THE COURT: And do you understand that by pleading guilty you waive each and every one of those rights? [LARSEN]: Yes.

Rep. of Proc. (RP) (May 18, 2023) at 8-9. The trial court also discussed the sentencing ranges Larsen would face on each count stating: [THE COURT]: . . . And so on count one, your standard range of sentence is 63 to 84 months, but then that also has a 36-month enhancement for the firearm.

Do you understand that? [LARSEN]: Yes.

THE COURT: And then count two would be a standard range of 63 to 84 months, and count three would be 51 to 68 months; is that your understanding of your—of your ranges? [LARSEN]: Yes.

THE COURT: And the State it looks like the State is going to recommend the top of the standard range on count one, ten years[6], and then 84 months on count two, and 68 months on count three, and that time will run concurrently, meaning at the same time; is that your understanding of your agreement with the State? [DEFENSE COUNSEL]: Yes.

RP (May 18, 2023) at 10. The high end of the standard range on count 1 was 84 months but had an additional 36 months for the firearm enhancement, which ran consecutively for a total of 120 months. The State’s recommendation on count 2, which did not have a firearm enhancement, was months.

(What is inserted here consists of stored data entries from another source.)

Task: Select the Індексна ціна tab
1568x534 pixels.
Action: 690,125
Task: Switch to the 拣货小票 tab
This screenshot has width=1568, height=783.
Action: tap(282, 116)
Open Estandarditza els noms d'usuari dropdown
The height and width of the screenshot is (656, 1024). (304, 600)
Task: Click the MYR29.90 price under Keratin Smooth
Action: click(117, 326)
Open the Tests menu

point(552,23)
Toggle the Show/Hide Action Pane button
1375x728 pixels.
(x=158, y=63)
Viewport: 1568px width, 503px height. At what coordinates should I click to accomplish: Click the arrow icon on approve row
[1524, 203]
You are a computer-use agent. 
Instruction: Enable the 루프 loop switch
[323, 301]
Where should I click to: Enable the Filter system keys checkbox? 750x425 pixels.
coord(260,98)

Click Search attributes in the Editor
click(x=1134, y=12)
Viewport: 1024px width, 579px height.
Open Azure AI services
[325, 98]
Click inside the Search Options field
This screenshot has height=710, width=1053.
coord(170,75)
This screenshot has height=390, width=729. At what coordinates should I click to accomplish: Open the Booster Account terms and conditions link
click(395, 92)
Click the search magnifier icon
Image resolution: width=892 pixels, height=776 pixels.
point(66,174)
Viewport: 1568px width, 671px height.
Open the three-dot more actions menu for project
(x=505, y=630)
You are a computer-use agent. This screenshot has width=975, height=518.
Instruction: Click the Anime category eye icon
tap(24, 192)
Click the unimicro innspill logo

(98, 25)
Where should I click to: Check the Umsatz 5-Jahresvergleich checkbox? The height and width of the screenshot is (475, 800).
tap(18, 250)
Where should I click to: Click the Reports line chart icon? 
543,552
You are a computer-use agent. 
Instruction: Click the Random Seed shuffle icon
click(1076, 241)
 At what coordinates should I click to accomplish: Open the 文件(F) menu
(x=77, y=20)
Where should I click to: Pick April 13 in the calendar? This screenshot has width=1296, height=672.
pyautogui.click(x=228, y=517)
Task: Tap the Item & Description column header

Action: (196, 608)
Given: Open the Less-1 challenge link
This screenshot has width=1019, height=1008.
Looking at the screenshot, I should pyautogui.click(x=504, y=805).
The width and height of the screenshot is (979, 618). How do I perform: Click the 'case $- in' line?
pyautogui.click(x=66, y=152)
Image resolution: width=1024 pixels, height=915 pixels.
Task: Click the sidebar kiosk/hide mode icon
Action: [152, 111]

Larsen orally pleaded guilty to assault in the second degree armed with a firearm, assault in the second degree, and burglary in the second degree. Larsen stated she was making her plea freely and voluntarily and that she signed both the plea agreement and the statement of defendant on plea of guilty. The court found that Larsen knowingly, intelligently, and voluntarily made the plea and that she understood the charges and consequences of the plea.

Ten years equals 120 months.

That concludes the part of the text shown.